We see lots of phishing attempts for email credentials. This one is slightly different from many others. It pretends to be a message from Alibaba to log in & view a company order. It is quite an amateurish looking attempt but it will catch out the unwary.

I have received over a dozen of these in the last few minutes. They use email addresses and subjects that will entice a user to read the email and open the attachment. A very high proportion are being targeted at small and medium-sized businesses, with the hope of getting a better response than they do from consumers.

These do not come from Alibaba and are coming from what appears to be either a compromised or fraudulently set up account on an Australian server

You can now submit suspicious sites, emails and files via our Submissions system

Remember many email clients, especially on a mobile phone or tablet, only show the Name in the From: and not the bit in <domain.com >. That is why these scams and phishes work so well.

The email looks like this:
From: Alibaba.com <[email protected]>
Date: Fri 16/02/2022 09:27
Subject: Alibaba.com/Contact MOQ
Body content:
Alibaba.com: Company Order

Dear
You Have (2) Important Alibaba.com Companies Quotation.
Login via our SSL secured website, To view sample orders from companies interested in buying your product
View Sample Order
Privacy Policy – Terms of Use
Copyright © 1999-2017 Alibaba.com. All rights reserved.
All Rights Reserved.
________________________________________
This message is auto-generated from the E-mail security server, and replies sent to this email can not be delivered.
This email is meant for XXXXX

If you follow the link in the email you go to a compromised/hacked site

After you insert an email address & password, you get redirected to another login page http://webmail.speedy.com.pk/ which might be connected or might be another innocent victim that has been chosen at random who just happens to use a Roundcube login page.

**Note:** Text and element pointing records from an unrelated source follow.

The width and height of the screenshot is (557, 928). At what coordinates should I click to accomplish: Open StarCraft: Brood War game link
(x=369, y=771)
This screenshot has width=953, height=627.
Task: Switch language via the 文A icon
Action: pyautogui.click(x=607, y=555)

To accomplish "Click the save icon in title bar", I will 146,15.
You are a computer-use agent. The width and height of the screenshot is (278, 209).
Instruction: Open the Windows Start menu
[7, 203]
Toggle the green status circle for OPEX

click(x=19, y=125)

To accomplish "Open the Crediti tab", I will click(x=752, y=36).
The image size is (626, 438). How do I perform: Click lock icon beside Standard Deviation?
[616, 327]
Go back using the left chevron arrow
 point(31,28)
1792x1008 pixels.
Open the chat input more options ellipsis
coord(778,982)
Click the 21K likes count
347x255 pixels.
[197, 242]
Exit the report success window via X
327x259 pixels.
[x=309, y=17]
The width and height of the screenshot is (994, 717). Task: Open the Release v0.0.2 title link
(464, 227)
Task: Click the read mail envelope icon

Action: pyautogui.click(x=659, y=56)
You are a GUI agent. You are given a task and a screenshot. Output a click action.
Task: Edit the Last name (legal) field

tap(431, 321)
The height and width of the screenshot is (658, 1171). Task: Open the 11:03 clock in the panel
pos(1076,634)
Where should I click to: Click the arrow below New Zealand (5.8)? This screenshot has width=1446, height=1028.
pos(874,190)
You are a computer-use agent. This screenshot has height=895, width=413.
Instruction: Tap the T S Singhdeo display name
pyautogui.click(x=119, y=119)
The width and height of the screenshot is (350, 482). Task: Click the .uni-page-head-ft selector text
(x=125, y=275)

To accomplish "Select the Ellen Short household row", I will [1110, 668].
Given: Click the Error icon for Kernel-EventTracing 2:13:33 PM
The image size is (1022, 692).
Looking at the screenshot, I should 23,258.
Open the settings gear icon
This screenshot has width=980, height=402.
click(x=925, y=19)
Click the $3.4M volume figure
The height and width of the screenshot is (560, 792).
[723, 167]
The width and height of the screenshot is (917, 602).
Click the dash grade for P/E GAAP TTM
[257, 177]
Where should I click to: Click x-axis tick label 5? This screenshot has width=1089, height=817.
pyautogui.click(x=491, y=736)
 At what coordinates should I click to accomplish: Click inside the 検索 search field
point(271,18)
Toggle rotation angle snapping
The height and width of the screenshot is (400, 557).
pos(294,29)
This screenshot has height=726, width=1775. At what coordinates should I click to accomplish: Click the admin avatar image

We all get very blasé about phishing and think we know so much that we will never fall for a phishing attempt. Don’t assume that all attempts are obvious. Watch for any site that invites you to enter ANY personal or financial information. It might be an email that says “you have won a prize” or “sign up to this website for discounts, prizes and special offers”

Please read our How to protect yourselves page for simple, sensible advice on how to avoid being infected by this sort of socially engineered malware.

All of these emails use Social engineering tricks to persuade you to open the attachments that come with the email.
Whether it is a message saying “look at this picture of me I took last night” and it appears to come from a friend or is more targeted at somebody who regularly is likely to receive PDF attachments or Word .doc attachments or any other common file that you use every day. Or whether it is a straightforward attempt, like this one, to steal your personal, bank, credit card or email and social networking log in details.

Be very careful when unzipping them and make sure you have “show known file extensions enabled“, And then look carefully at the unzipped file. If it says. EXE then it is a problem and should not be run or opened.